# Exercise brief:
Return every line of the items below that contains the string "Collapse", matching its case exactly.

# Extracted material:
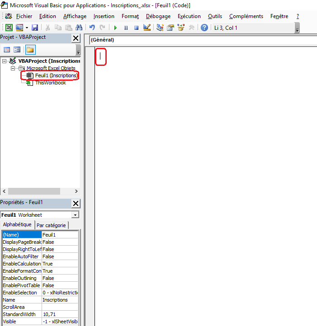This screenshot has height=326, width=317.
Task: Open the Débogage menu
Action: pos(158,16)
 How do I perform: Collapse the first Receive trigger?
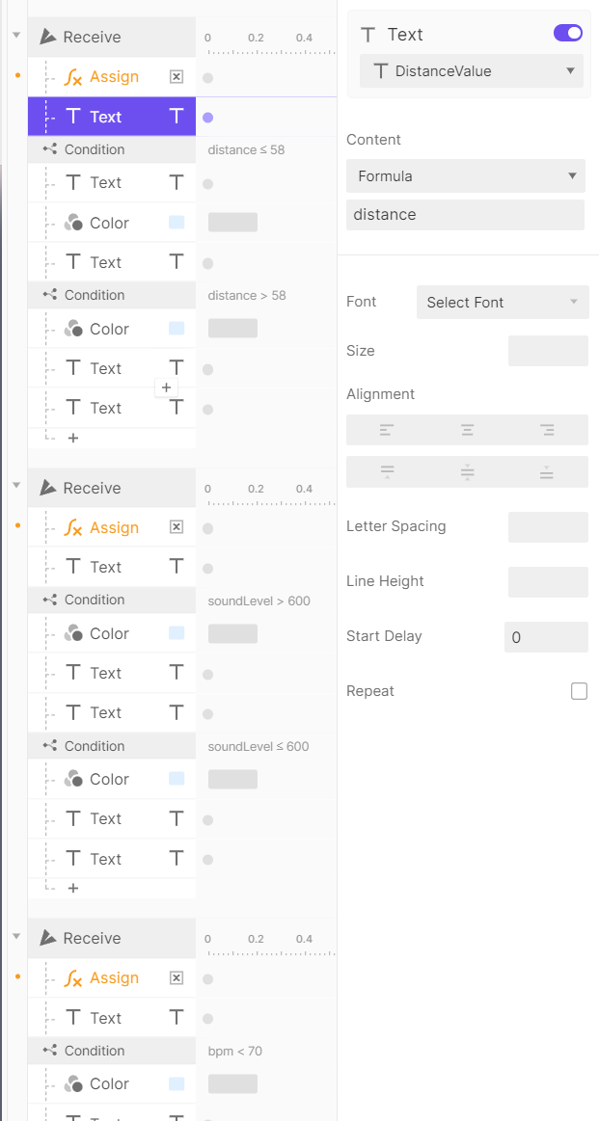[x=15, y=36]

# Exercise solution:
 How do I perform: Collapse the first Receive trigger?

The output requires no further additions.